In general, psychological research tends to focus on adolescence as a period of heightened vulnerability to mental disorders, and while this is true, the field is starting to recognize that EA is also an important period that exhibits sensitivity to the development of disorders like addiction, but also like depression and schizophrenia (Taber-Thomas and Perez-Edgar 2015). EA is a life stage associated with great external and internal change, and this kind of instability can render a person vulnerable to additional changes that could develop into a full-blown disorder. To give just one example, schizophrenia has been shown to be associated with less gray matter in parts of the prefrontal cortex (e.g. Hooker et al. 2011), a region that is already undergoing changes during EA (as discussed above).

With so many illnesses exhibiting an increased prevalence during this life stage, and so many changes in the brain and behavior occurring even in normal development after adolescence, studying EA provides us with a wealth of knowledge that will help us both to understand what is happening in the internal life of early adults and what it looks like when something abnormal is happening. Continued research on EA will lead us to a clearer understanding of why a college freshman and a 40-year-old woman don’t think the same way, a fact that is often overlooked in many contexts both within and outside of psychological research.


Arnett, J. J. (2000). Emerging adulthood: A theory of development from the late teens through the twenties. American psychologist, 55(5), 469.

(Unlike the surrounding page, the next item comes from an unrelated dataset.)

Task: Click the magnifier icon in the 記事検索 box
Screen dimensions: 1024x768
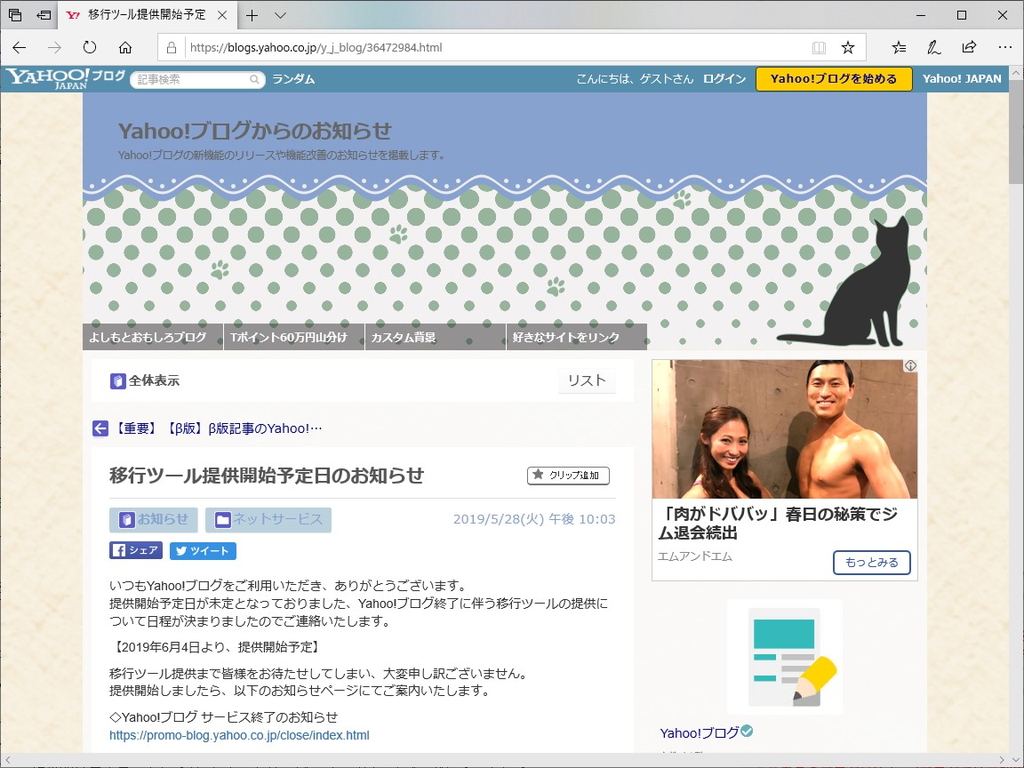Action: (254, 78)
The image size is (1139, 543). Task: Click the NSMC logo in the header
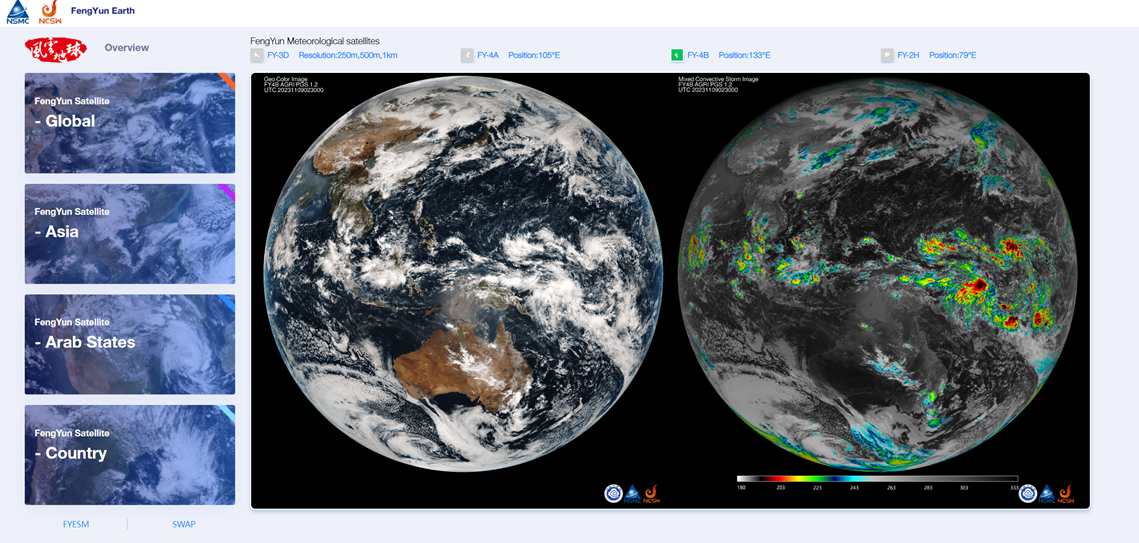click(17, 12)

Brodbeck, J., Bachmann, M. S., Croudace, T. J., & Brown, A. (2013). Comparing growth trajectories of risk behaviors from late adolescence through young adulthood: An accelerated design. Developmental psychology, 49(9), 1732.

Hooker, C. I., Bruce, L., Lincoln, S. H., Fisher, M., & Vinogradov, S. (2011). Theory of mind skills are related to gray matter volume in the ventromedial prefrontal cortex in schizophrenia. Biological psychiatry, 70(12), 1169-1178.

Lebel, C., Walker, L., Leemans, A., Phillips, L., & Beaulieu, C. (2008). Microstructural maturation of the human brain from childhood to adulthood. Neuroimage, 40(3), 1044-1055.

Lebel, C., Gee, M., Camicioli, R., Wieler, M., Martin, W., & Beaulieu, C. (2012). Diffusion tensor imaging of white matter tract evolution over the lifespan. Neuroimage, 60(1), 340-352.

Olson, I. R., Von Der Heide, R. J., Alm, K. H., & Vyas, G. (2015). Development of the uncinate fasciculus: implications for theory and developmental disorders. Developmental cognitive neuroscience, 14, 50-61.

Sussman, S., & Arnett, J. J. (2014). Emerging adulthood: developmental period facilitative of the addictions. Evaluation & the health professions, 37(2), 147-155.

Taber-Thomas, B., & Perez-Edgar, K. (2015). Emerging adulthood brain development. In The Oxford handbook of emerging adulthood (pp. 126-141). New York, NY: Oxford University Press.

Vijayakumar, N., Cheng, T. W., & Pfeifer, J. H. (2017). Neural correlates of social exclusion across ages: A coordinate-based meta-analysis of functional MRI studies. Neuroimage, 153, 359-368.